Conversely, Customer B appears to be contributing low value, based on low transaction value or because the customer subscribes to the lowest tier service package. However, further analysis would reveal that Customer B has never called customer service, understands how to read the monthly bill, and is a high potential customer for new products. In a profit-based analysis, this is a high value customer. Clearly, revenue-based customer value analysis provides an incomplete picture of customer value and may lead to sub-optimal resource investments and no improvement in overall profitability.

CVM goes beyond revenue analysis to incorporate all customer assignable costs including: customer service contacts (frequency and duration), customer acquisition, cost of goods sold, billing, collections, remittance, bad debt and other marketing and promotion costs. This data is not always easy to obtain, and often must be extracted from across multiple functional areas in an organization. But the time and effort required to compile this information almost always merits the investment, as the resulting information can be revealing, and often surprising, for most companies.

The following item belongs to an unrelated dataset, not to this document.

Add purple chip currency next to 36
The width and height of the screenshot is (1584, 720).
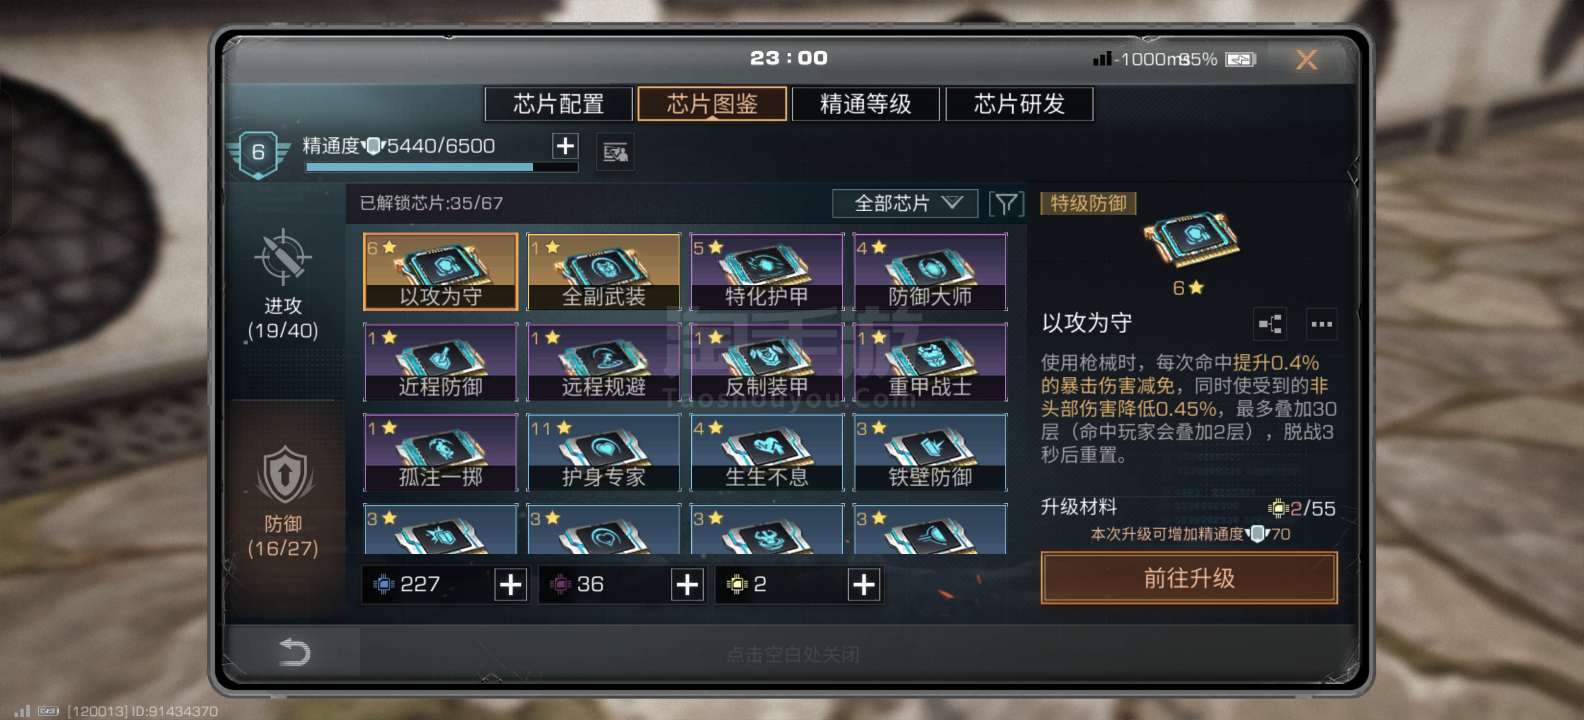(x=687, y=585)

Managing Differential Value

Once a company has a clear picture of true differential customer value, the next step is to develop and apply differential treatments to optimally manage customer value. These treatments must be aligned with the appropriate contact channels. Treatments may include routing customers via the call center Interactive Voice Response (IVR) system, specially tailored direct marketing campaigns, redirecting customer service inquires to the web, or alternate telephone numbers for frequent or preferred customers. For example, specific customers may negatively contribute to value because of frequent inquiries to the call center. Identifying and channeling them to web self-care, or even charging these customers for calls to the call center can begin to shift investment levels into line with value. As another example, high value customers may be immediately routed via IVR to a call center providing highly personalized service. The critical factor is that the selected treatment is valued by the customer, builds loyalty with valuable customers, and/or redirects costs to make less valuable customers more profitable.

Managing differential customer value is dependent on an organizational shift in focus and competencies toward better management of customer touch points. Companies must have the enabling technology to manage customers on a value basis. These may include caller identification, IVR call routing, Web site personalization, or direct mail/email campaign management. For many companies, a CVM approach will be crucial to driving ROI from existing CRM technology investments.